Die UNO liebt Genf

Egal, wie die SchweizerInnen abstimmen: Genf bleibt die europäische UNO-Hauptstadt. Stadt und Weltorganisation leben voneinander

GENF taz ■ Genf ist ohne die UNO ebenso wenig vorstellbar wie die UNO ohne Genf. Daran wird auch das Ergebnis der Abstimmung vom 3. März – wie immer es ausfällt – nichts ändern. Dass sich ein Nein der Schweizer Stimmbürger zum UNO-Beitritt tatsächlich zum Nachteil des internationalen Standorts Genf auswirken würde, wie von Beitrittsbefürwortern immer wieder behauptet wird, ist äußerst unwahrscheinlich.

In Genf und im benachbarten französischen Umland leben 22.000 MitarbeiterInnen – nebst Familienangehörigen – des europäischen UNO-Sitzes sowie der in der Stadt beheimateten Sonder- und Spezialorganisationen wie der Weltgesundheitsorganisation, des Flüchtlingshochkommissariats oder der Internationalen Arbeitsorganisation.

Hinzu kommen die Diplomaten der 165 Staaten, die in Genf eine ständige UNO-Botschaft unterhalten.
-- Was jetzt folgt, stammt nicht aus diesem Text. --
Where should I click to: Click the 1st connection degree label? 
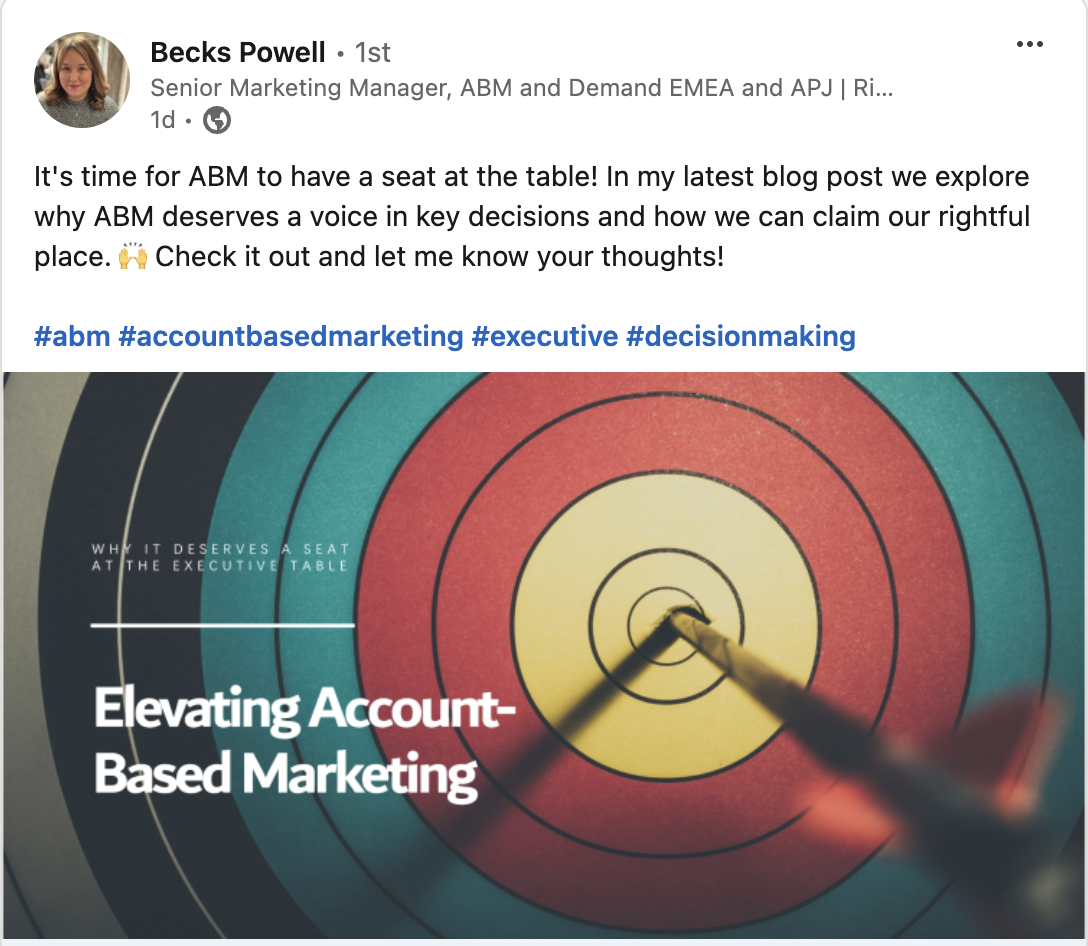372,52
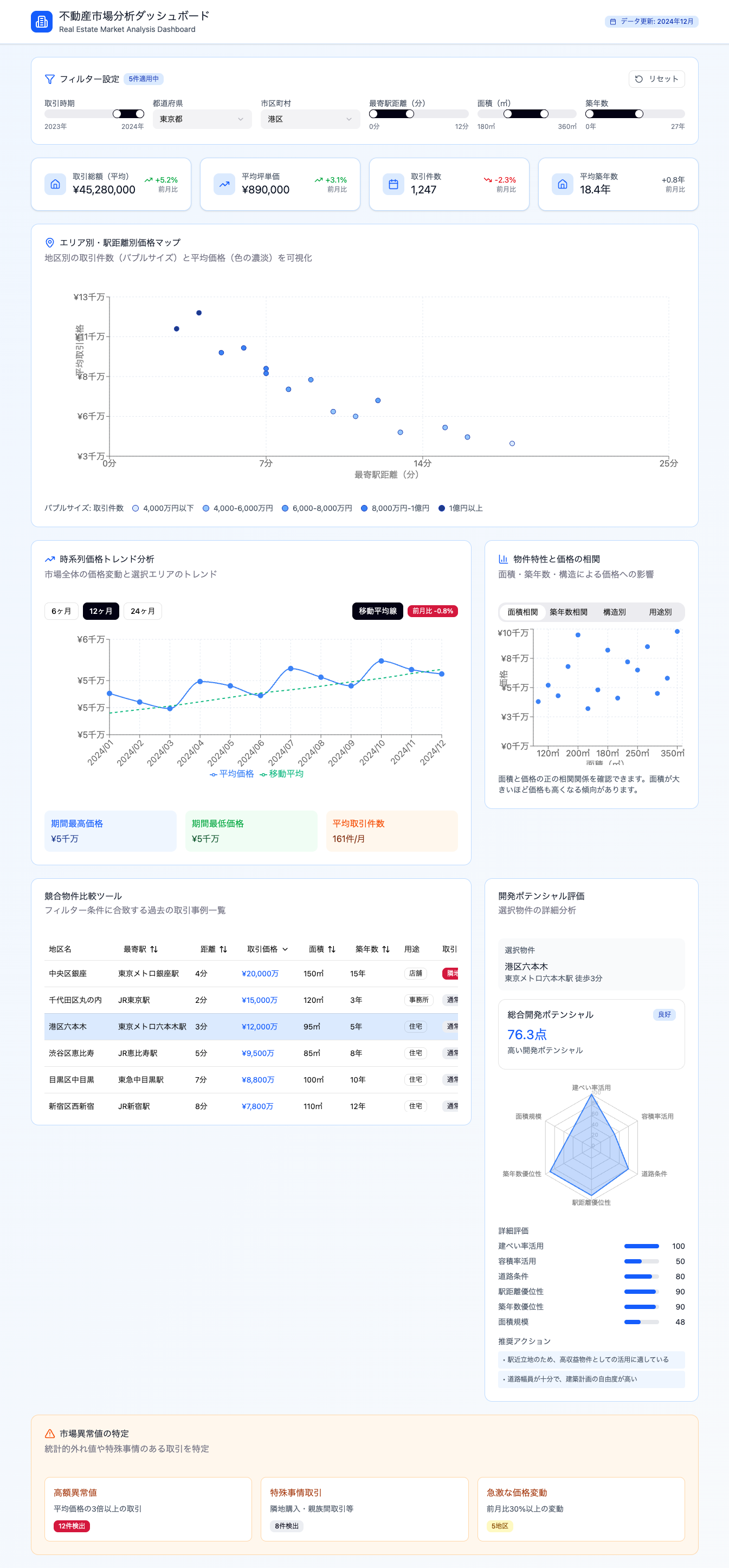Viewport: 729px width, 1568px height.
Task: Click the calendar icon on 取引件数 card
Action: coord(393,184)
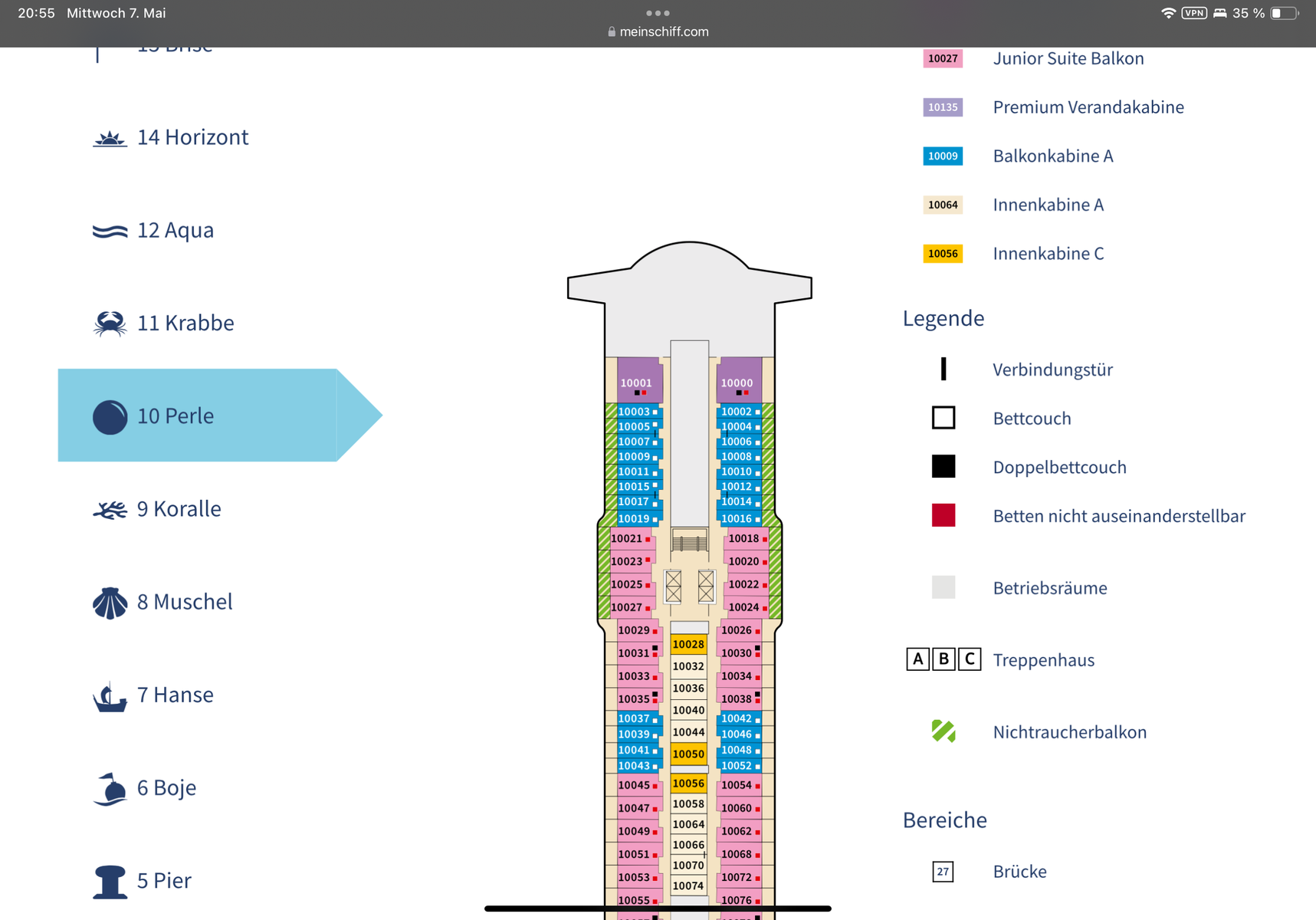This screenshot has width=1316, height=920.
Task: Click the Brücke number 27 area marker
Action: (x=942, y=872)
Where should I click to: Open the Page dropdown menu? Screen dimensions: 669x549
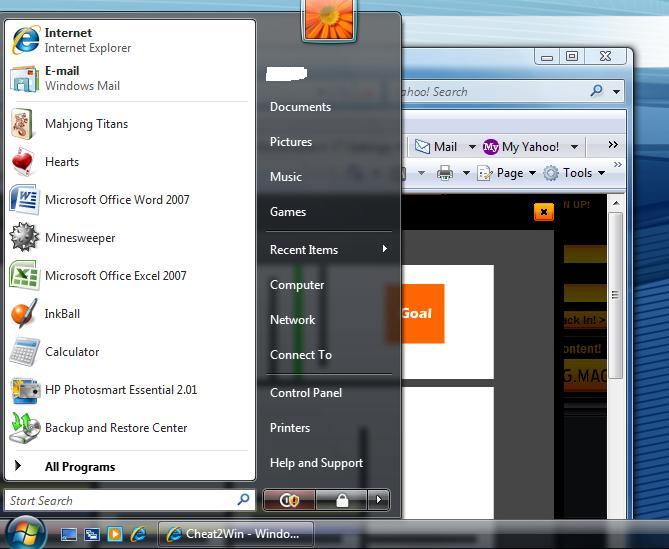508,173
Darüber hinaus halten sich noch rund 85.000 Menschen zwecks Teilnahme an einer der jährlich rund 2.000 internationalen Konferenzen oder Seminare jeweils zwischen einem Tag und sechs Wochen in Genf auf.

Den Dienstleistungssektoren und anderen Wirtschaftszweigen der Stadt bescheren die UNO-„Internationalen“ jährliche Einnahmen von rund 3,5 Milliarden Franken. Genf bietet ideale Bedingungen: eine in jeder Hinsicht hervorragende Infrastruktur, ein ausgesprochen schönes Umland mit hohem Freizeitwert sowie eine sehr gute Verkehrsanbindung. Und dies alles zu Preisen und Kosten, die zwar nicht gerade niedrig sind, aber im Vergleich zu Städten wie New York, London oder Tokio doch in vielen Bereichen deutlich geringer ausfallen.

Und es sind solche Kriterien und weniger politische Erwägungen, die den Ausschlag geben für die Ansiedlung oder Verlagerung von UNO-Organisationen und anderen internationalen Institutionen.

Das zeigen sehr deutlich die Bewerbungsunterlagen, die Genf und Bonn 1993 im Wettstreit um den Standort der Welthandelsorganisation (WTO) unterbreiteten sowie die Wünsche und Anforderungen, die die WTO-Mitgliedstaaten damals an die beiden Städte richteten.